Now, before I move onto today's example of my "Humorless Hysterical Feminism" (maybe that will be my new weekly installment) there are two things you need to know about me:
- Before being a SAHM and displaced military spouse, I was in grad school for epidemiology. I am huge nerd, I know lots of generally useless stuff about diseases and I have a big,big love for statistics. I am my doctor's worst nightmare, I am not even a little bit apologetic about this fact.
- I have recently had to work my way through (soon to be completed!) treatment for uterine fibroids. This has just tossed me head first into the awful, murky and generally ineffective world of "women's medicine." (Or "medicine" as it would be called if we didn't live in a health culture entirely defined by white-male-hetero-normativity.)
So today in my Twitter feed, Morbidity and Mortality Weekly (see fact #1) had a little gem about it being Folic Acid Awareness Week because it is National Birth Defects Prevention Month. Awesome. I am 100% for good maternal and child health care. I think we can be doing so much better by women and children. An ounce of prevention sometimes really is worth a pound of cure. Being 100% percent supportive of women having access to everything they need for healthy, wanted pregnancies is a pro-choice priority.
However, there is a slight tone to this type of public service announcement. A tone that is also pervasive throughout any health care women may (try) to receive. That tone is one of "always being careful to ensure your position as an incubator is secure."
CDC urges all women of childbearing age who can
become pregnant to get 400 µg of folic acid every
day to help reduce the risk for neural tube defects
(major birth defects of the brain and spine).
Health care providers should also discuss with
women any medications they might be taking,
both prescription and over-the-counter, to
ensure they are taking only what is necessary.
send a very clear message that all women who could possibly get pregnant (anyone from puberty to menopause presumably) should always treat their bodies as the perfect host for a pregnancy. Even if pregnancy is in no way desired. The second sentence is especially galling because I would like to believe that all doctors are only prescribing treatments that are strictly necessary regardless of that patient's gender or reproductive plans. The paternalistic overtone is that really, sweetie, let your doctor decide if treating your problem is necessary as compared, of course, to being 100% primed for pregnancy at every second.
Seeing this statement, and finally identifying what about it I find so problematic also really helped me identify my root frustration with getting treatment for my own gynecological issues (see fact #2). No one seemed willing to believe me that I wanted to prioritize treating my symptoms over maintaining fertility that I have no plans to use. I do not want to have more babies. I do not want to preserve my uterus at all costs. I do not want the option to "change my mind." I want to not be running daily 50/50 odds of waking up in a pool of my own blood. I want to not be house-bound because there has not yet been invented a feminine hygiene product that can staunch the deluge. I think I should be in charge of my life, not my uterus. Heaven forbid I escape diagnosis: FAT, I can just be lumped into diagnosis: baby factory.

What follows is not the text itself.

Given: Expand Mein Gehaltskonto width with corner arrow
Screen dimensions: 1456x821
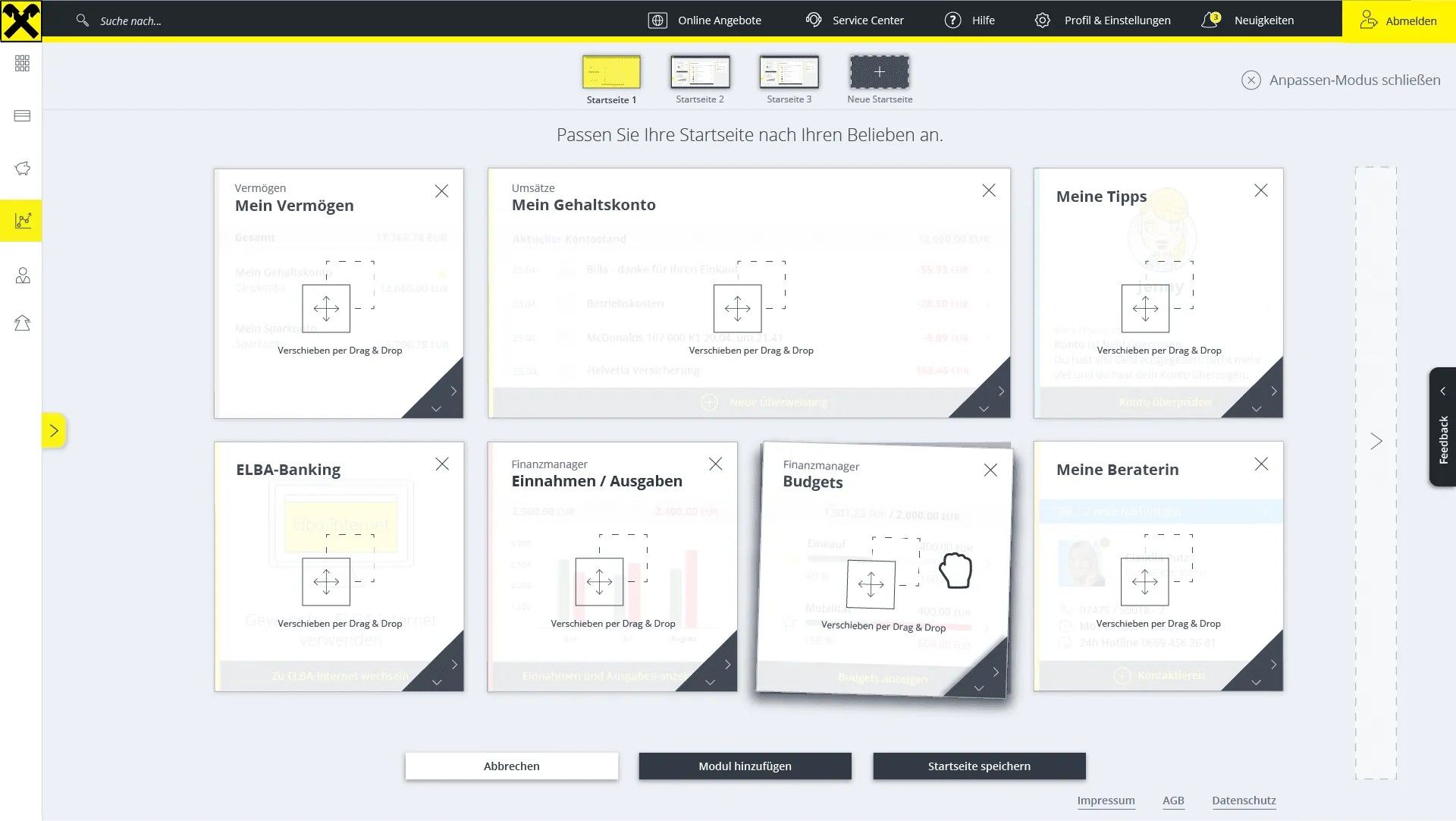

You can imagine my relief, my feeling of overwhelming joy, when I saw my new gynecologist yesterday and had him respect these wishes. When I said "I am not planning any more pregnancies" and he said "great, lets do this highly effective treatment because it is the best choice when fertility is not an issue"...well, I could have wept with joy.
So yes, I am the most humorless feminist of all. I am willing to critique the phrasing of well-intentioned public service announcements in the name of better health care for women. Having been up to my eyeballs in trying to get medical care in a culture that prioritizes fertility and treats women's health issues as secondary to men's health....well, something has to give.